Haiku Contract Report: September 2021

Blog post by waddlesplash on Sat, 2021-10-02 19:14

We already had an activity report for this month … but as I am now working on Haiku full-time thanks to the generous donations of readers like you (thank you!), a second report is in order, containing more detail on what (and some of the ‘why’) I worked on that the activity report merely summarizes.

Besides being the first in a series, this blog post is also a bit of a “return to form.” I have not written on this blog since a long activity report about performance improvements in 2019. While I was the release coordinator for R1/beta2 in 2020, my contributions to Haiku kind of fell by the wayside since then as other things in my life have gotten busier. Now, thanks once again to the generosity of donors to Haiku, Inc., I’m back, and more active than ever – and hopefully to stay that way!
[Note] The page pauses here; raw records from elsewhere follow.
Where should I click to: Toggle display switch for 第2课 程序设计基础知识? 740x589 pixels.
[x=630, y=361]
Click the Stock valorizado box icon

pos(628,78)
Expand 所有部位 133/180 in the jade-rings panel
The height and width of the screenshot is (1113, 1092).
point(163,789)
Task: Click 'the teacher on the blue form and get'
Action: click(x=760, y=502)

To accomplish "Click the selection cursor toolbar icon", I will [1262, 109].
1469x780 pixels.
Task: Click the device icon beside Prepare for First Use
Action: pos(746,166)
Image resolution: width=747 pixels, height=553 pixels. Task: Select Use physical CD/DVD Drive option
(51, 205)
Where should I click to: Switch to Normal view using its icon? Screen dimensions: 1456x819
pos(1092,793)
So, without further ado, let’s get into what I worked on, and what’s up next.

This report covers all of September 2021, as well as the last few days of August 2021.

End-user-facing changes

While most of my changes this month where “under the hood” and would not be immediately visible to end users (and I will detail those in the next section), a handful of my changes were, should be, or will eventually be immediately apparent to end users. Those include:

The two most common sources of WebPositive (WebKit) crashes were actually bugs in Haiku, and I resolved both of them this past month.

The first of these, which happened whenever WebKit tried to run WebAssembly (which is increasingly common on the web these days) was a problem in the kernel related to page-level memory permissions. WebKit has some reasons to use these on some rather large areas (hundreds of MB or more), and when it tried to do that, the kernel returned ENOMEM. PulkoMandy had already put a bit of time into investigating this and had resolved some potential problems, but the issue remained.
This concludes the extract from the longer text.